Designerin und Denkerin.
Aniko ist mit drei Muttersprachen aufgewachsen:
Deutsch, Ungarisch und Französisch.
Drei Kulturen.
Drei Mentalitäten.
Drei Arten, die Welt zu betrachten.
Früh wurde ihr klar:
Je nach Blickwinkel entsteht ein anderes Bild.
Die Strukturen darunter bleiben.
Diese Art zu sehen ist ihr geblieben.
Sie interessiert sich für Zusammenhang,
für Proportion, Form
und für die Frage, wie einzelne Elemente miteinander wirken.
Skulptur und Malerei kamen früh hinzu.
Dann Architektur an der TU Wien.
Aniko wollte mit ihrer Arbeit die Realität nie verlassen.
Im Gegenteil.
Sie wollte immer neue Möglichkeiten in das Leben bringen.
Für sie müssen Ideen im Alltag bestehen.
In Bewegung.
Am Körper.
Sie entwickelt, was im Leben besteht.
Ihr Weg führte sie nach Paris
in die anspruchsvollsten Ausbildungsstätten der französischen Modewelt.
Dort lernte sie,
wie aus Idee, Konstruktion, Schnitt und Material ein Kleidungsstück entsteht.

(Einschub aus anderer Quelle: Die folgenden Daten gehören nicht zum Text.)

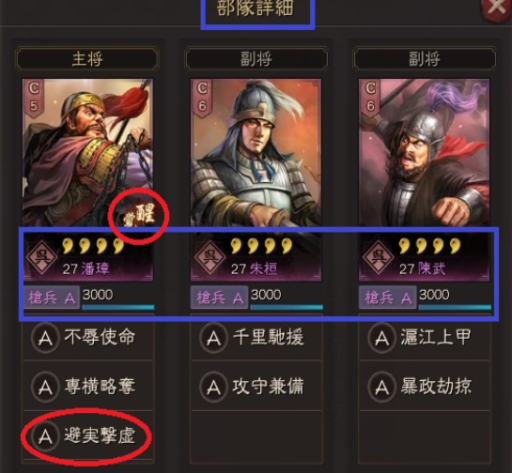Click the C5 cost badge on 潘璋's portrait
Viewport: 512px width, 473px height.
pos(34,97)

In der Haute Couture wurde Präzision zum Maßstab ihrer Arbeit.
Konstruktion. Form. Fall. Material.
Drei Jahrzehnte arbeitete Aniko mit Frauen in ihrem Atelier in Wien.
Mit ihren Proportionen.
Mit ihren Formen.
Mit ihren Rollen.
Mit ihrem Leben.
Dabei erkannte sie:
Kleidung wirkt nie für sich allein.
Sie steht immer in Beziehung.
Zum Menschen.
Zur Garderobe.
Zum Alltag.
Zur Wirkung einer Frau.
Aus dieser Erfahrung entstand Eternal.
Eine Methode, mit der Frauen ihre eigene visuelle Sprache entwickeln und führen können.
Drei Jahrzehnte Couture. Übersetzt in das Leben.